Instructions for the task
Give back the lines of the records exactly, starting at the first and ending at the one with "Task: Open the BTC currency unit dropdown".
*** Opening of Information ***
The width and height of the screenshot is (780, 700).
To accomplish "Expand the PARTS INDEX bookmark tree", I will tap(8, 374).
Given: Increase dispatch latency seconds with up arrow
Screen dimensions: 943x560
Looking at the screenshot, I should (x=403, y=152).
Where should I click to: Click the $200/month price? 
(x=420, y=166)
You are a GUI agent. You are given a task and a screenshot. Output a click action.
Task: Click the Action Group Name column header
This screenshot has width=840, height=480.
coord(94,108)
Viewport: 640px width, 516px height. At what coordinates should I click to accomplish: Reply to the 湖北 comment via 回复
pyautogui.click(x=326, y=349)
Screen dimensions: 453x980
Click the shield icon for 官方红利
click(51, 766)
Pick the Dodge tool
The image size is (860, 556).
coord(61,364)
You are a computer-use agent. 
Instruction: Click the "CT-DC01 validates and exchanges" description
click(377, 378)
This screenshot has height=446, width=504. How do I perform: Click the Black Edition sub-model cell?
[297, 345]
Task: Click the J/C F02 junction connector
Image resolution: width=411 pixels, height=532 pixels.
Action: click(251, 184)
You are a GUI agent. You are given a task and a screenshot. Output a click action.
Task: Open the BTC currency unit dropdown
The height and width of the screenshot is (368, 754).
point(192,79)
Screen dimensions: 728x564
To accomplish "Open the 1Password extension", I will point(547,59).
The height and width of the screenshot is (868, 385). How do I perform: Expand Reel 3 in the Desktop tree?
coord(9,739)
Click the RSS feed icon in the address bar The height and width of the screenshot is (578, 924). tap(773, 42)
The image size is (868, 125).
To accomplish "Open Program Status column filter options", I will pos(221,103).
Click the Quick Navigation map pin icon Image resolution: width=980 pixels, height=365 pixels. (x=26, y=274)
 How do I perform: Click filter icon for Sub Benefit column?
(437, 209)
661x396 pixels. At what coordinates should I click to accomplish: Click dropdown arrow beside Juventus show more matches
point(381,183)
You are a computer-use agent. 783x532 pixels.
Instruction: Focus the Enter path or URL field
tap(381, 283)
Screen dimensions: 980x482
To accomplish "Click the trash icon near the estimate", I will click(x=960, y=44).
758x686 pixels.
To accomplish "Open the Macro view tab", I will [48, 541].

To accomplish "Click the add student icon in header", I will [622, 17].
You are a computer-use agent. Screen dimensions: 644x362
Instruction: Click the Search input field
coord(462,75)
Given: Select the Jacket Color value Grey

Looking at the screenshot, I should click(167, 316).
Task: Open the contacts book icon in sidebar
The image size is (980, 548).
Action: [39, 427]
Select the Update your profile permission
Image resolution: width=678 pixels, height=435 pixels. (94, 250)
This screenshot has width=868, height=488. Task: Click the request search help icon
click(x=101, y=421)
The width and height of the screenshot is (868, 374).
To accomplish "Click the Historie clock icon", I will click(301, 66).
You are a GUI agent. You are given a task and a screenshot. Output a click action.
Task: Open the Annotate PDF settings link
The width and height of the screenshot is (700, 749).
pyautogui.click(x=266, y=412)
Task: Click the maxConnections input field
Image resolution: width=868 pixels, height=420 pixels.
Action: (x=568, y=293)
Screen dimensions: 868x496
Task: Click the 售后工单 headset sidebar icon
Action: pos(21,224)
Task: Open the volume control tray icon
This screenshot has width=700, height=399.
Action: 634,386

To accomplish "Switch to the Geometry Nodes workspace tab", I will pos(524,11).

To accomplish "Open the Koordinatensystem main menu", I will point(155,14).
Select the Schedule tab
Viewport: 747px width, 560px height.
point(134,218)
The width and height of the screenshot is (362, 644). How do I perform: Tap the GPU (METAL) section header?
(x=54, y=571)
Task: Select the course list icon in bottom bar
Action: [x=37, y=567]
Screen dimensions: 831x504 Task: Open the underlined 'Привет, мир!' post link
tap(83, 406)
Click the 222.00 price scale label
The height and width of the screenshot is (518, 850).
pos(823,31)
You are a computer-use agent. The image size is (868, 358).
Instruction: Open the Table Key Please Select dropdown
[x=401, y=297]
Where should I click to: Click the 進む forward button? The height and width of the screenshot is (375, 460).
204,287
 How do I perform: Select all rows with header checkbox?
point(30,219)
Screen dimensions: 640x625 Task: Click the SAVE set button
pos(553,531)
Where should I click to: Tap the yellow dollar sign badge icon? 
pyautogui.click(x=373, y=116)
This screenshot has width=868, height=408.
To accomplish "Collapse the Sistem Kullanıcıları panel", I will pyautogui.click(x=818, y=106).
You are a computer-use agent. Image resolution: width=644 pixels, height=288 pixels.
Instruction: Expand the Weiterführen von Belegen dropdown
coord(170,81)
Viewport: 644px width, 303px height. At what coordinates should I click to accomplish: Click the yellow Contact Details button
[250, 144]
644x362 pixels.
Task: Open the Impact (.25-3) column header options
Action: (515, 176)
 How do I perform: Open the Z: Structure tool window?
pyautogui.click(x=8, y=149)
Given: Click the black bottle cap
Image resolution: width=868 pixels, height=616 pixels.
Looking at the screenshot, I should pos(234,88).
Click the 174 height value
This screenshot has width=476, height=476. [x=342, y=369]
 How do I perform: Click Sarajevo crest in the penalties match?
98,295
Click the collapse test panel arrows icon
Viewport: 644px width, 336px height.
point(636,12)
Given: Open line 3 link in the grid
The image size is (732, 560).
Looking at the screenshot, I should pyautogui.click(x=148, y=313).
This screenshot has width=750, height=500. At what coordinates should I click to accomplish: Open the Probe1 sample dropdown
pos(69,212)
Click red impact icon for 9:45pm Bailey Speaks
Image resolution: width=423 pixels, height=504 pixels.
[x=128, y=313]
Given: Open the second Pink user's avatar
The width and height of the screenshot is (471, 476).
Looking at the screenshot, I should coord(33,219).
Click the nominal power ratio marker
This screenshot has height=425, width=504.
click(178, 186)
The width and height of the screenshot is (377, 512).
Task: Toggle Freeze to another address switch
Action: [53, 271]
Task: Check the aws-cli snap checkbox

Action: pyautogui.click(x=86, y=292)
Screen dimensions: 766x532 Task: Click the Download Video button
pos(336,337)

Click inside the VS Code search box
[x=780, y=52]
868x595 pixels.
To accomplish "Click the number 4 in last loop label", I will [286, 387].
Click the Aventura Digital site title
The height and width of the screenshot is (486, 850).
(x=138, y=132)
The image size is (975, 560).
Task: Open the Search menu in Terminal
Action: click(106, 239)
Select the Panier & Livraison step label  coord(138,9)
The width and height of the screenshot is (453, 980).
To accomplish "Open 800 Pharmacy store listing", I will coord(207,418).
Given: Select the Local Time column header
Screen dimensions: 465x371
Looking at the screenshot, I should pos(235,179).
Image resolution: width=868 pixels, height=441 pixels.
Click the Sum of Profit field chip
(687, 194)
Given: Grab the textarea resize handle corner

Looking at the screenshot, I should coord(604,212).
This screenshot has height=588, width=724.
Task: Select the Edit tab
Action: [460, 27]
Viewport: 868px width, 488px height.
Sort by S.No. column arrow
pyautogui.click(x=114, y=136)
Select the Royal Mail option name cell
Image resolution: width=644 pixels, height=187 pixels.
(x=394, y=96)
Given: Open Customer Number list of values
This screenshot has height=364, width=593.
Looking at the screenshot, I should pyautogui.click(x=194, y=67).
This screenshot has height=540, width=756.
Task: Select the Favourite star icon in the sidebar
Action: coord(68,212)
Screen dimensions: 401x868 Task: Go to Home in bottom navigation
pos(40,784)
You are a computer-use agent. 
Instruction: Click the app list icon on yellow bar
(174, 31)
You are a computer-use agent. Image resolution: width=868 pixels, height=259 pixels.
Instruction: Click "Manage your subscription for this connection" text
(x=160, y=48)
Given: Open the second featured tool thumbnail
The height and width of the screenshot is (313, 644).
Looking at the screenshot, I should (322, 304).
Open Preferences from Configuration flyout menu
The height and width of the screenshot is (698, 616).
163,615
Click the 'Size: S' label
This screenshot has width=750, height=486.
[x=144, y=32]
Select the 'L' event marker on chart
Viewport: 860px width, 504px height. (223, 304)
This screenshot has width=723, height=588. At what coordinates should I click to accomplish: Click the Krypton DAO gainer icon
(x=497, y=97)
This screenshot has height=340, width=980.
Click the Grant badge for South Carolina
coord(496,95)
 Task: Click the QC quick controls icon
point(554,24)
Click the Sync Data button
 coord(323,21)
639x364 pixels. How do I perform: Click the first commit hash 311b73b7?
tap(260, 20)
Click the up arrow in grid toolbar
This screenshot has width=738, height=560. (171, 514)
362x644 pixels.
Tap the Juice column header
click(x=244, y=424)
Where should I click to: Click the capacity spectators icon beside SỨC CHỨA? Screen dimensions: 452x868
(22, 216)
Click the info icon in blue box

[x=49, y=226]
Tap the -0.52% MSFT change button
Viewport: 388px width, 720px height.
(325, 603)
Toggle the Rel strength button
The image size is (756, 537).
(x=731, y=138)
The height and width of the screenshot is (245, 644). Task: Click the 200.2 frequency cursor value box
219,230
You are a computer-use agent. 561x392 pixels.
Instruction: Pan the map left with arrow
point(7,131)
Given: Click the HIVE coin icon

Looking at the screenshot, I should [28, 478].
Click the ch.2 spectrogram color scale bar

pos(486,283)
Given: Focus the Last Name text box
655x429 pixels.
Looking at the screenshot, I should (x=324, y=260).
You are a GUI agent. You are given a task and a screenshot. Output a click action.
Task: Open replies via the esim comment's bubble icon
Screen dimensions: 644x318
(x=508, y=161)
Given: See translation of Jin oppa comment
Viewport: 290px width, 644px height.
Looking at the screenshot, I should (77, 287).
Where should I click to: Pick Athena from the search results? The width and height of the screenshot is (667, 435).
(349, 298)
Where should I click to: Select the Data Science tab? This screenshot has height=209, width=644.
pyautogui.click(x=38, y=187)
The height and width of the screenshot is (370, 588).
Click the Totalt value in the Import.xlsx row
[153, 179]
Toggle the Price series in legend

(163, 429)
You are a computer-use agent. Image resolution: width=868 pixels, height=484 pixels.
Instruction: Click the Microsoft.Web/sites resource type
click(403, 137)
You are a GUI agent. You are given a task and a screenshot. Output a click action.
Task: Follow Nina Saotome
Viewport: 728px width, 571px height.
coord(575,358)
*** Close of Information ***
Response to this exercise
The width and height of the screenshot is (780, 700).
To accomplish "Expand the PARTS INDEX bookmark tree", I will tap(8, 374).
Given: Increase dispatch latency seconds with up arrow
Screen dimensions: 943x560
Looking at the screenshot, I should (x=403, y=152).
Where should I click to: Click the $200/month price? 
(x=420, y=166)
You are a GUI agent. You are given a task and a screenshot. Output a click action.
Task: Click the Action Group Name column header
This screenshot has width=840, height=480.
coord(94,108)
Viewport: 640px width, 516px height. At what coordinates should I click to accomplish: Reply to the 湖北 comment via 回复
pyautogui.click(x=326, y=349)
Screen dimensions: 453x980
Click the shield icon for 官方红利
click(51, 766)
Pick the Dodge tool
The image size is (860, 556).
coord(61,364)
You are a computer-use agent. 
Instruction: Click the "CT-DC01 validates and exchanges" description
click(377, 378)
This screenshot has height=446, width=504. How do I perform: Click the Black Edition sub-model cell?
[297, 345]
Task: Click the J/C F02 junction connector
Image resolution: width=411 pixels, height=532 pixels.
Action: click(251, 184)
You are a GUI agent. You are given a task and a screenshot. Output a click action.
Task: Open the BTC currency unit dropdown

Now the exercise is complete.